A Chicago Tribune article last Sunday about the 10th anniversary of Millennium Park contained this tidbit:
Unexpected invaders: The park’s 5-acre Lurie Garden has had some unwelcome visitors: rabbits who ate bark on some of the garden’s trees, killing them. [Edward Uhlir, executive director of the Millennium Park Foundation, the nonprofit organization that helps manage the 24.5-acre public space] thinks the rabbits crossed into the park on the snaking, Gehry-designed BP Bridge.
Last year, Uhlir said, trappers hired by the park caught 60 rabbits in the garden and later let them go at a “certified release site” about 100 miles west of Chicago. Then a fox appeared in the garden. This year, only three rabbits have been removed from the garden. “We think the fox was having dinner,” Uhlir said.

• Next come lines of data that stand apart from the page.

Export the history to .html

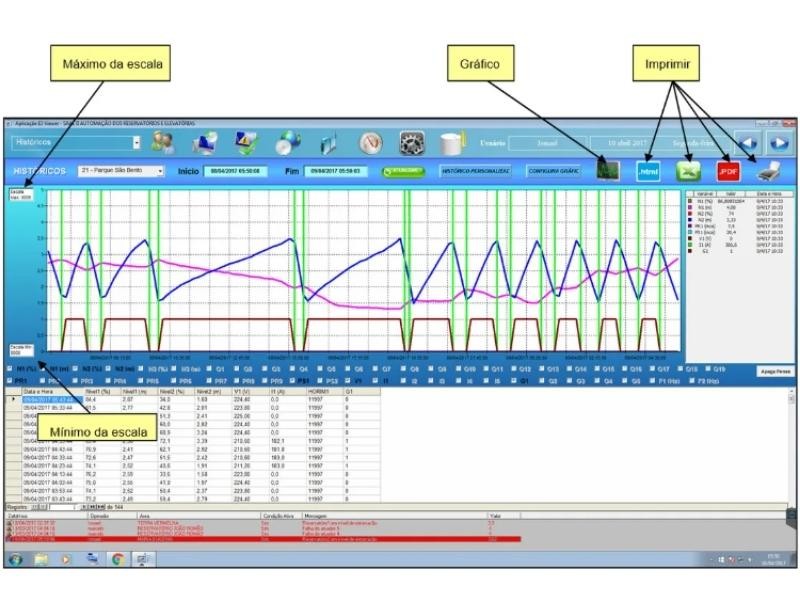point(649,171)
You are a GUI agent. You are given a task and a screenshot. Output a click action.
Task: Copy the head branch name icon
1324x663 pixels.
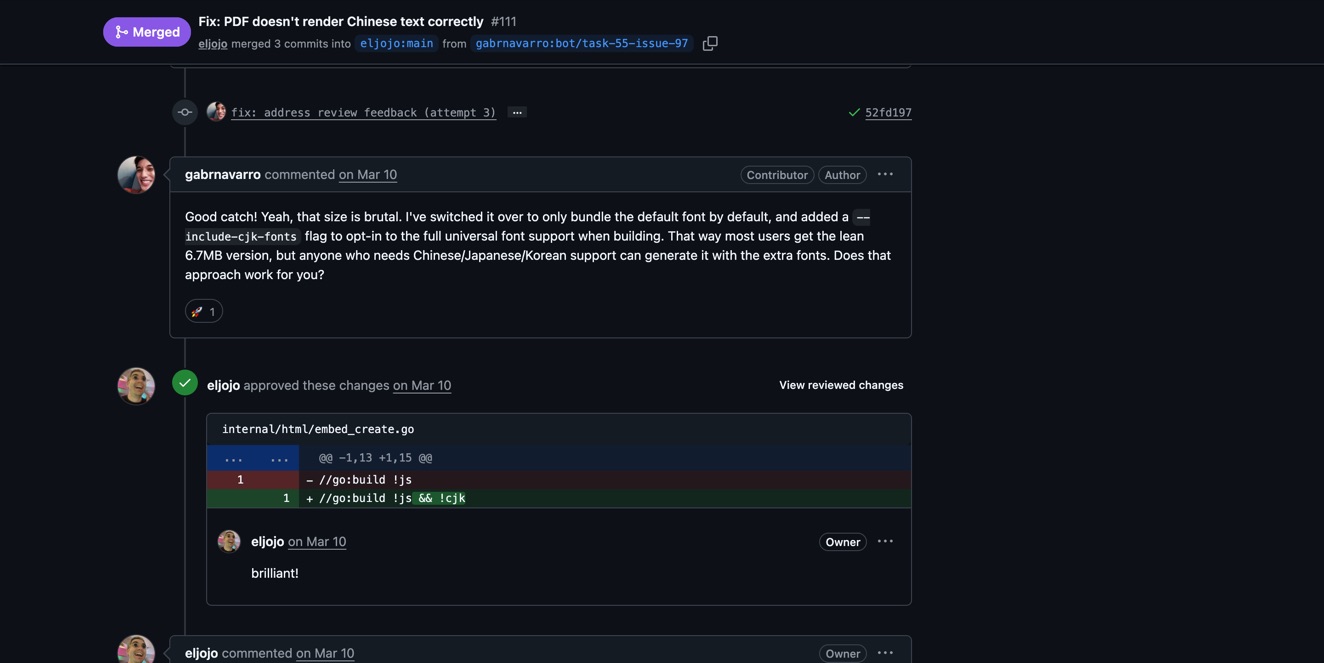click(x=710, y=44)
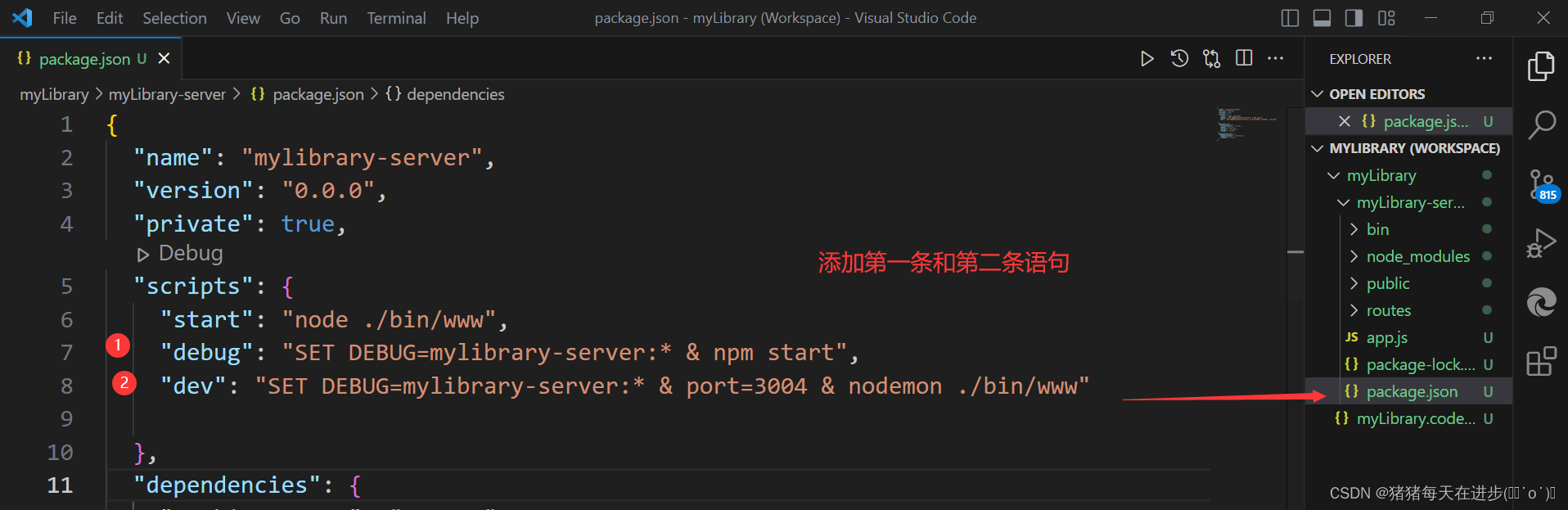The width and height of the screenshot is (1568, 510).
Task: Click the editor minimap preview
Action: click(x=1246, y=124)
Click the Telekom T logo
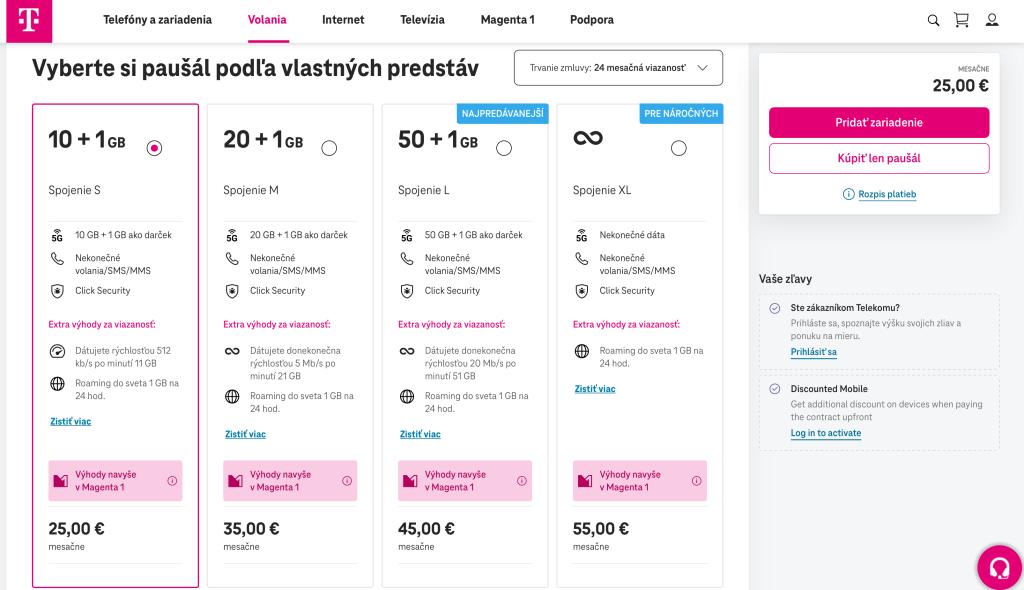This screenshot has height=590, width=1024. click(28, 21)
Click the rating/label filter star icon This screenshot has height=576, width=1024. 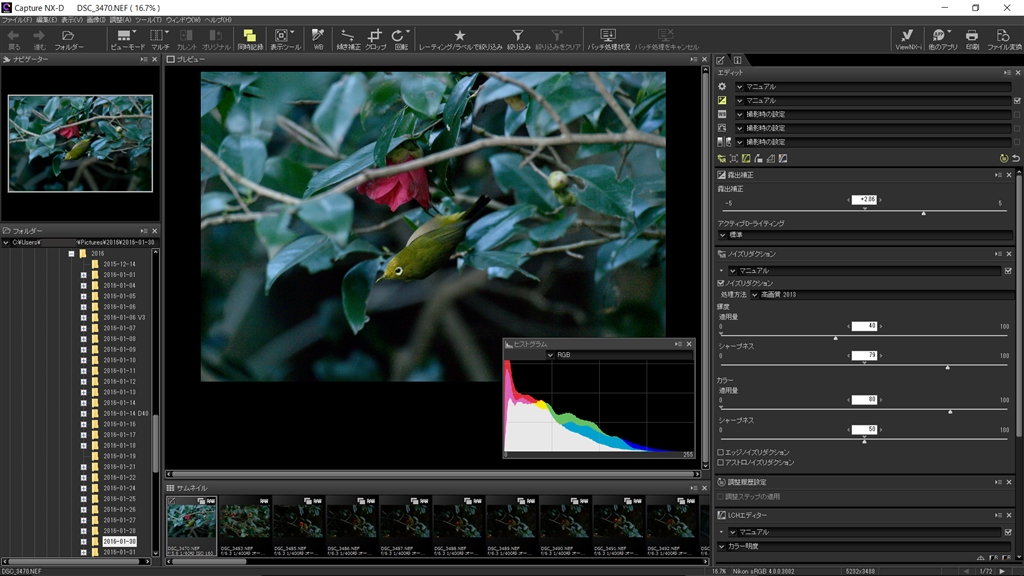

Hey, I live about 100 miles west of Chicago! Is it city officials’ fault that my green beans have just been denuded!?
Ha! Thanks to the fox family that lives on my property, we have no rabbits (even though my parents, who live only a few blocks away, have lots of them). Our vegetables are still at risk, though. That’s because of the deer and groundhogs.
That’s pretty neat, to have a fox on property. I seldom see them around, maybe because the coyotes I do see have driven out the fox. I also have a dog who’s too slow to get the rabbits that, I think, are living under our deck. Good luck with the deer and groundhogs!